A Bowl of Compassion
First published February 2017
In the year 2007 I cut all strings to the life I knew and purchased a one way ticket to Asia. I had no job there, no apartment, no return ticket and no fixed itinerary. These seemed to be the perfect conditions for starting a new life. The day of departure approached and I waited excitedly for my great escape.
I’d promised myself I would be open to new experiences and spontaneous adventures, but the beginning of my odyssey was ill fated. During my stay in a rural village in China I became seriously ill.
It was the first time in my life I had to depend totally on strangers. My hosts, a local family, took care of me with great patience. These people didn’t know me but seemed ready to sacrifice their last bowl of rice to me. Although we spoke no common language, our communication transcended words. Never will I forget their kind smiles and hospitality. Deeply touched, I realised how lucky I was to receive so much love far away from home. Though they never knew it, these people and their generosity taught me valuable truths about love and compassion. I felt liberated by a newfound knowledge of what is important in life.

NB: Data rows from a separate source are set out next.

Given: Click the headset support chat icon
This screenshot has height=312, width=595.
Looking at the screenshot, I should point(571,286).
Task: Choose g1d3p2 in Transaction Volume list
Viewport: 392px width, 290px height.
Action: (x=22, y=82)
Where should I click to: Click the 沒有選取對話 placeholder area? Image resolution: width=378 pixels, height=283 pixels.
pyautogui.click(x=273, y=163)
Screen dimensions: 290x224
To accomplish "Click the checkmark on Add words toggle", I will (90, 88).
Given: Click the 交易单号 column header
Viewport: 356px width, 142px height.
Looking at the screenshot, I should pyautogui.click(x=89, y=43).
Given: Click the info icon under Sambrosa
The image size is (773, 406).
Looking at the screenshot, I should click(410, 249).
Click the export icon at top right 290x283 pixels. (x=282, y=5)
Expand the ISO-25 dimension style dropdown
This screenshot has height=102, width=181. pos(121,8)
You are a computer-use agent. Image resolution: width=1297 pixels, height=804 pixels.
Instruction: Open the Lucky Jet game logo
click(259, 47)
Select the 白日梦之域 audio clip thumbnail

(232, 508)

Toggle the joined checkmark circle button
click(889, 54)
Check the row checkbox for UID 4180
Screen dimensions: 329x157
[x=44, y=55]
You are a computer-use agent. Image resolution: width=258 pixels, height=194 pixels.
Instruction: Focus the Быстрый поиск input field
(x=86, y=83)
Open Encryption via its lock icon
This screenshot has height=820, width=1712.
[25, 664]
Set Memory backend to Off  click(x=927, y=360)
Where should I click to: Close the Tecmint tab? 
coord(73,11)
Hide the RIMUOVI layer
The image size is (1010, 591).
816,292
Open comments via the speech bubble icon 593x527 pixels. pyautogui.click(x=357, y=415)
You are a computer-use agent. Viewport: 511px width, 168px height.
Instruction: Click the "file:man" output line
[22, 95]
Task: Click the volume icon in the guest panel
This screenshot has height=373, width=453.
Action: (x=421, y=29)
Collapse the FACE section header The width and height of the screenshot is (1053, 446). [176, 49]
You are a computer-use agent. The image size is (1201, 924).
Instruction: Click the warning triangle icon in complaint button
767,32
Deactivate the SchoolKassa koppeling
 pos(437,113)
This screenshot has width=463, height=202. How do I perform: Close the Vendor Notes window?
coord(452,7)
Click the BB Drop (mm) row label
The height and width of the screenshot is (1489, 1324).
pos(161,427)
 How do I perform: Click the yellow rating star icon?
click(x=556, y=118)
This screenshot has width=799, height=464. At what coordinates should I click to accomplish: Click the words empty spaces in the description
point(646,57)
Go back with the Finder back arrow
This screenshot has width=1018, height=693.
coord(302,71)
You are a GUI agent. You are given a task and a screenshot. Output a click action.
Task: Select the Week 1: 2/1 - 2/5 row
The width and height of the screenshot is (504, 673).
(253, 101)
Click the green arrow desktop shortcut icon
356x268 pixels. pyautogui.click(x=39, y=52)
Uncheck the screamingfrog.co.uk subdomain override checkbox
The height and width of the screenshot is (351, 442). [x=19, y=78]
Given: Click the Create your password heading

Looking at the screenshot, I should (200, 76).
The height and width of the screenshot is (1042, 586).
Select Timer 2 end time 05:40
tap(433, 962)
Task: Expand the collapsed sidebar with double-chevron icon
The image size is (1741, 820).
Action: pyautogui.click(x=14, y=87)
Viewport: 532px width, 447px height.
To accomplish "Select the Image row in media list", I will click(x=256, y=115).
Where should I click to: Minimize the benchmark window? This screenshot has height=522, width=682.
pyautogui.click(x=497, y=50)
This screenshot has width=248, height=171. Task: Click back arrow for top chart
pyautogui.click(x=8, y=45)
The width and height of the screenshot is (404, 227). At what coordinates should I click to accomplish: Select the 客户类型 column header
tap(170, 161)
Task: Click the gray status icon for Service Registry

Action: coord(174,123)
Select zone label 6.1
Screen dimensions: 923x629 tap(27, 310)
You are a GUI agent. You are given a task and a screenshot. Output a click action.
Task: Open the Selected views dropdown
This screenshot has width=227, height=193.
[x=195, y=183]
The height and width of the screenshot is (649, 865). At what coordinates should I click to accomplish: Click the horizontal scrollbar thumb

Once recovered, with this flame burning inside of me, I travelled slowly and deliberately through eleven Asian countries, using only local transportation. My first choice of accommodation was always a family homestay in the countryside. Candle-lit wooden homes became my new classrooms, and I found lesson after lesson in appreciation and humility.
The longer I was en route, the more I realised that I did not really need much in order to be happy. I gradually reduced my luggage to travel more easily. By the time I reached Bangladesh I was equipped with only a cotton sack and five items of clothing. Surprisingly, I felt richer than ever.
I started reading the literature of the great philosophers and spiritual leaders in the hope of finding confirmation of my thoughts in their writings. And I found confirmation! The Indian philosopher Swami Vivekenanda once said: Service to mankind is service to God! This beautiful phrase has influenced me ever since.
Motivated by my reading, I wanted to transform knowledge into action. I never forgot the generosity of the family that had taken care of me when I was ill.
The purpose of my journey became clearer and everything came together like the pieces of a puzzle: leaving home, reducing my luggage, and living an ascetic life.
I continued my journey and after two years of traveling I finally arrived in India. It was here that I witnessed a new level of poverty. Shocked to see countless undernourished children in the streets begging for food, I had sleepless nights. I felt that I had to do something for them, and thought of ways to take action. I was nearing the end of my travels, but returning home now and ignoring what I had just seen was out of question. But where should I begin? I needed help.
I made a trip to the city of Bodhgaya, the place of Buddha’s enlightenment. One morning I went out for breakfast and discovered a fried potato dish that reminded me of home. The name of the dish is Asha Nasta, which means Breakfast of Hope. And hope came to me at that meal in the form of a new friend.
An Indian man sat down next to me and introduced himself as Murari Singh, the owner of the restaurant. Soon we had a lively conversation going. I related the story of my journey, from time spent with farmers in China to the insights I had gained when confronted with the immense poverty of India. I spoke of my hope of helping. Murari is very kind and a great listener. After I finished talking he said: Let’s make a change! We were both smiling broadly and I knew that Murari would be the right person for me to work with. We sat there the rest of the day and shared ideas for potential projects.
In Germany I had always admired the work of soup kitchens that provide free food for people who cannot afford to pay for a meal. When I described them to Murari he loved the idea of starting one.
We calculated a budget for a soup kitchen in Bodhgaya. The result made me speechless: 5 Euros would suffice to cook a daily meal for one person for a whole month! I gave Murari a big hug, promised him I’d be back in six months, and booked a flight to Germany.
At home in Germany my friends and I founded the organization A Bowl of Compassion and commenced promoting the charity. At the same time, I took a job, saving as much money as I could. With the help of my friends within six months we had raised enough for a budget of 500 Euros a month to last two years.
Amazed and excited, I returned to India, where Murari and I began cooking food for the people. The soup kitchen counted 50 visitors daily, and with the support of our donors we launched two primary schools. Now, local teachers and international volunteers educate and feed more than 200 students at A Bowl of Compassion.